Blood transfusions and platelet transfusions should have some effect even if they don't increase counts much.
Kind regards
Birgitta-A
72 yo dx MDS 2006, very severe bone marrow fibrosis, txs dependent from dx. 2010 treatment with Thalidomide + Prednisone with positive effect.

[AG5594]

Sorry about that. I saw the same situation in the previous posts and I'm just trying to do more research as I didn't know much about any of this. Thank you for the link.

[kris]

I believ ewhat you are discribing is platelet refractory. My husband was refractory no matter what type of platelet he was transfused. His count was 2000-6000. The good news is that some individuals do tolerate this with out bleeding.
Definitions:
A patient is refractory to platelet transfusions if the patient’s circulating platelet levels fail to increase by at least 10,000/microliter after transfusion of an appropriate dose of platelets. There are multiple causes of platelet refractoriness, both immune-mediated and non-immune-mediated.
Immune-mediated refractoriness is due to antibodies made by the patient that recognize an epitope on the transfused platelets, most commonly human leukocyte antigen (HLA) class I. Patients produce these antibodies as a result of prior sensitization to specific HLA proteins through prior transfusions, organ transplantation, bone marrow transplantation, or prior pregnancies.
Non-immune-mediated refractoriness is due to a process that significantly decreases the circulation time of transfused platelets. Non-immune causes include splenomegaly, diffuse intravascular coagulopathy (DIC), fever, infection (sepsis), ongoing bleeding, graft-versus host disease, veno-occlusive disease, and some medications.
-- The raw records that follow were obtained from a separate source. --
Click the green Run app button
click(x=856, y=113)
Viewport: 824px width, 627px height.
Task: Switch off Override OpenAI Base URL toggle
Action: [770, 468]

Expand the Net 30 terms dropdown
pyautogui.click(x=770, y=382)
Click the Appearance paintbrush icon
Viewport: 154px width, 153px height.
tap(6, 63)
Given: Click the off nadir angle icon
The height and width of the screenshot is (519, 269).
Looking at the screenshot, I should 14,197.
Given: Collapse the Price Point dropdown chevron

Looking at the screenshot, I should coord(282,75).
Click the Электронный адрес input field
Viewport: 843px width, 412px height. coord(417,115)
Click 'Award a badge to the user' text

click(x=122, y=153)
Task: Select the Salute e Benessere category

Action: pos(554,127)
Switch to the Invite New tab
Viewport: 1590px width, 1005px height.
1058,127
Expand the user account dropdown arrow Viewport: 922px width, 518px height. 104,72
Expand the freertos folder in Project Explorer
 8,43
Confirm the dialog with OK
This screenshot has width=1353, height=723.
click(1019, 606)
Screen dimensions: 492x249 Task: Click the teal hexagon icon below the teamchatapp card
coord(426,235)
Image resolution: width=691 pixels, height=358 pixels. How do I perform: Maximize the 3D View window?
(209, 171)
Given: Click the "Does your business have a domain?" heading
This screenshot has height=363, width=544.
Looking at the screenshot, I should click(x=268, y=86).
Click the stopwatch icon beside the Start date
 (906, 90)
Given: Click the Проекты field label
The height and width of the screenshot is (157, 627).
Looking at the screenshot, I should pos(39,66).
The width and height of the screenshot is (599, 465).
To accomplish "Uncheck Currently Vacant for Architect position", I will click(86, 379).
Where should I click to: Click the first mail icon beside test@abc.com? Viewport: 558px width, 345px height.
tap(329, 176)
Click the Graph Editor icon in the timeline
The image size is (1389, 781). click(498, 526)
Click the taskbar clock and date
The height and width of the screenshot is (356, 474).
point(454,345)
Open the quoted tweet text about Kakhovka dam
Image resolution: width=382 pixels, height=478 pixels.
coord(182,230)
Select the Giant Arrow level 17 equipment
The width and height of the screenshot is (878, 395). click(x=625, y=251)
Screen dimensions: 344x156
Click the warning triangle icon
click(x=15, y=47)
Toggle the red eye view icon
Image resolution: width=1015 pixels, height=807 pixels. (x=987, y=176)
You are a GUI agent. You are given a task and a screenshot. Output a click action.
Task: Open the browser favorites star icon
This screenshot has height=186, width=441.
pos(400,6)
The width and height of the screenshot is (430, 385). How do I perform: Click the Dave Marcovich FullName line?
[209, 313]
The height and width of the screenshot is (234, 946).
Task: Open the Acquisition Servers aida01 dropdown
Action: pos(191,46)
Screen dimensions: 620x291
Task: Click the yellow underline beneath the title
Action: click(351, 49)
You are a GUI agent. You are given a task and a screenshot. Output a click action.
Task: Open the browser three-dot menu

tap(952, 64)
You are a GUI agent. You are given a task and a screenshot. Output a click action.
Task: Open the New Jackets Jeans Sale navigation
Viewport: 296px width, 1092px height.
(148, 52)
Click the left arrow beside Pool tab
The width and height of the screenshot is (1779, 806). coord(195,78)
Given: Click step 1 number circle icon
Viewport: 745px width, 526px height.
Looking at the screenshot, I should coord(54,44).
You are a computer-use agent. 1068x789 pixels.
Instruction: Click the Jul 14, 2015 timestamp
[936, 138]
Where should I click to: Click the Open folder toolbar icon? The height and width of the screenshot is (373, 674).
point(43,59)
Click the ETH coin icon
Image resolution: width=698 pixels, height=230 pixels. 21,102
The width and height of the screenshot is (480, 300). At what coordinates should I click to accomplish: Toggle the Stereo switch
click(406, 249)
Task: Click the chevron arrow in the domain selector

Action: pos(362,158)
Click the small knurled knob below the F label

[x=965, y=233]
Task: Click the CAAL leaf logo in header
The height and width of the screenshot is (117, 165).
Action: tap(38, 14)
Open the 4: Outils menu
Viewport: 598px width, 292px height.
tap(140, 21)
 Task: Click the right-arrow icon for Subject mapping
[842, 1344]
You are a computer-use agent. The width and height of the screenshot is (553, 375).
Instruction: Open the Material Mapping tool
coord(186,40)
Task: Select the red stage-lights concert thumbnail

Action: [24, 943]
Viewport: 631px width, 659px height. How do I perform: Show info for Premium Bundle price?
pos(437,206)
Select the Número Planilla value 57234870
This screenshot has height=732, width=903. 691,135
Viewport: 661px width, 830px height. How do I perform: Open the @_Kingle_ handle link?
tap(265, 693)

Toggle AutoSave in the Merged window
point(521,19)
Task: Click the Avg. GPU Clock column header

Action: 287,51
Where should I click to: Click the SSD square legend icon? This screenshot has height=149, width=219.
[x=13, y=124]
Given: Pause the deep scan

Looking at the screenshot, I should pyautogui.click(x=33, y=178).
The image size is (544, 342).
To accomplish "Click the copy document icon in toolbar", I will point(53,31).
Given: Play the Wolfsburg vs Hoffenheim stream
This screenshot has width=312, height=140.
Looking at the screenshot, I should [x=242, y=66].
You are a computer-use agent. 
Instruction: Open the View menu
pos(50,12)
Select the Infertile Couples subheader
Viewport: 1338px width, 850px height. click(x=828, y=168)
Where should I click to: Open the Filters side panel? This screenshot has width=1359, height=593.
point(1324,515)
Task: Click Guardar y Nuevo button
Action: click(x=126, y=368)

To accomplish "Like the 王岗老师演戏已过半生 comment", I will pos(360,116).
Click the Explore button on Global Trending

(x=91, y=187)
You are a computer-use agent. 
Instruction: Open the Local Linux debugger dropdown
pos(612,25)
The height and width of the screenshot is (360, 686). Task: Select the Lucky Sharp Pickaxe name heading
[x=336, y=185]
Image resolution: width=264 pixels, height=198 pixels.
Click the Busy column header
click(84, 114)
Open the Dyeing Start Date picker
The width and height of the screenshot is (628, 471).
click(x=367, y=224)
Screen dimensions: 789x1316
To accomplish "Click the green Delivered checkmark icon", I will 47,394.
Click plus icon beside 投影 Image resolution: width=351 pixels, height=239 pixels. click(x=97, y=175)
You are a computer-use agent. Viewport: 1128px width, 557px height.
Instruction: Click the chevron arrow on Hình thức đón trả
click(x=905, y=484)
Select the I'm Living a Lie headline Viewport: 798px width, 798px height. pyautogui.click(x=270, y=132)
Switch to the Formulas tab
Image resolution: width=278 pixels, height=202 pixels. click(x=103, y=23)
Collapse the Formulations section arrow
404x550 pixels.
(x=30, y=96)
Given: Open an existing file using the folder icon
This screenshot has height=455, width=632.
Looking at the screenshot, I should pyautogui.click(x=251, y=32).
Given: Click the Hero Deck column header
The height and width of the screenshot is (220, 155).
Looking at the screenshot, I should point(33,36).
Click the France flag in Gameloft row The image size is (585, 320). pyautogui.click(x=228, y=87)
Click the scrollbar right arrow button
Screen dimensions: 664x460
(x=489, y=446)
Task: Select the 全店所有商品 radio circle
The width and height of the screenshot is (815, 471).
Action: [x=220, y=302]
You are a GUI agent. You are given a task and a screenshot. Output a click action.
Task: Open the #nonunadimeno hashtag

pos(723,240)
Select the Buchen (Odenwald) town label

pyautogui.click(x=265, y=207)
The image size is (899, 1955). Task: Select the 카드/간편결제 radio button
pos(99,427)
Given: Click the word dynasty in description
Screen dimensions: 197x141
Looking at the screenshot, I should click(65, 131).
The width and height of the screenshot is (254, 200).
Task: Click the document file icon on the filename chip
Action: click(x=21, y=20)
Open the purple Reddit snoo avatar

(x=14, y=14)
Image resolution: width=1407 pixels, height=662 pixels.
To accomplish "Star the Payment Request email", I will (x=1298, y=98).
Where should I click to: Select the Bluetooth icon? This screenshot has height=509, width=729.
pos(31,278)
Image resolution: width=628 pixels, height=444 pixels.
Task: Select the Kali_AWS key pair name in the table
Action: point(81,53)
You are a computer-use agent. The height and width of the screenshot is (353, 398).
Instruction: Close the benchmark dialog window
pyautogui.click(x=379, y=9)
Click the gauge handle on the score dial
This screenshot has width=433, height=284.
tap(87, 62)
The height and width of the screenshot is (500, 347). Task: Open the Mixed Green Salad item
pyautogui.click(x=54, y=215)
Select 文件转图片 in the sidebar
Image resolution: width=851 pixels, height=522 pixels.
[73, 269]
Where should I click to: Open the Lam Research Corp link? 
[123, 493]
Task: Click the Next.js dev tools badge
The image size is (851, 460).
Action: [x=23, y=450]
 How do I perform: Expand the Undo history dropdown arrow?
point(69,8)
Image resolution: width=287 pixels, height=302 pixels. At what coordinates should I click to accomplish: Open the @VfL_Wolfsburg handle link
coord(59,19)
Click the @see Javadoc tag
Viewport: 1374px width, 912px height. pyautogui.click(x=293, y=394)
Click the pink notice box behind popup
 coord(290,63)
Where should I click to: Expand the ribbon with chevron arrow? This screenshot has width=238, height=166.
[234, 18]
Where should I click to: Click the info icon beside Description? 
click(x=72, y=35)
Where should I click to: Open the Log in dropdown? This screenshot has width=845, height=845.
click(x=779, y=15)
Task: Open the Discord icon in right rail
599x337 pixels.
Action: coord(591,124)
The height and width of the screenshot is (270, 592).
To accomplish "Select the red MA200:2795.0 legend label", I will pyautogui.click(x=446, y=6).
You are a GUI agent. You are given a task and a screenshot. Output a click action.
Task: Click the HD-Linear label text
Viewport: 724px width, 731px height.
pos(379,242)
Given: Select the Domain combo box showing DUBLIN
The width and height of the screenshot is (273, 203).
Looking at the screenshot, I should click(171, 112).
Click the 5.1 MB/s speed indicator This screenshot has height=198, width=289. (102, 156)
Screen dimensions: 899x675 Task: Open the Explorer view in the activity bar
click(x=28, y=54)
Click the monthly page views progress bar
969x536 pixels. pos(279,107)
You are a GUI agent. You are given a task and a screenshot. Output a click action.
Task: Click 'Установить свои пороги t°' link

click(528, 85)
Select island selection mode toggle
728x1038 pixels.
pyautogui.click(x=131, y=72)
My prayer to you and your family. Keep in mind no two patients with MDS are alike nor respond the same.

[Dad'sMyHero]

Kris

Thanks for your post. I have a thread in the Tell Your Story section. Please take a look if you have time.

I had a question about platelets. They told us in the hospital that my dad became refractory to platelets. He had been given a platelet transfusion and they dropped from 19 to 16. We knew this wasn't a good sign. Does this essentially mean they stop working/the spleen was taking them or something in this realm? He had infections and bleeding as well which were severe.

Thanks for your time. Prayers to you and your husband Rick. I wish you both the best!

Joe

[Neil Cuadra]

Quote:

Originally Posted by Dad'sMyHero

I had a question about platelets. They told us in the hospital that my dad became refractory to platelets. He had been given a platelet transfusion and they dropped from 19 to 16. We knew this wasn't a good sign. Does this essentially mean they stop working/the spleen was taking them or something in this realm? He had infections and bleeding as well which were severe.

Joe,

Your dad being refractory to platelets simply means that he's not getting the expected increase in platelet count from a platelet transfusion. There are a few possible causes.

One is alloimmunization, which means that his immune system is recognizing the platelets and fighting and destroying them. This tends to happen more often after many platelet transfusions. The blood bank may be able to help mitigate this problem by finding platelets that are a closer match with your dad, a technique called "cross-matching".

The other possible causes aren't related to the immune system. An enlarged spleen can collect platelets, preventing them from circulating where you want them, in the blood stream. Other medicine your dad is taking might interfere with the outcome of a platelet transfusion. And even a fever can cause platelets to use up too quickly.

I think they can use blood tests to tell if alloimmunization is the problem. That's definitely a question to bring up with the doctor as soon as possible.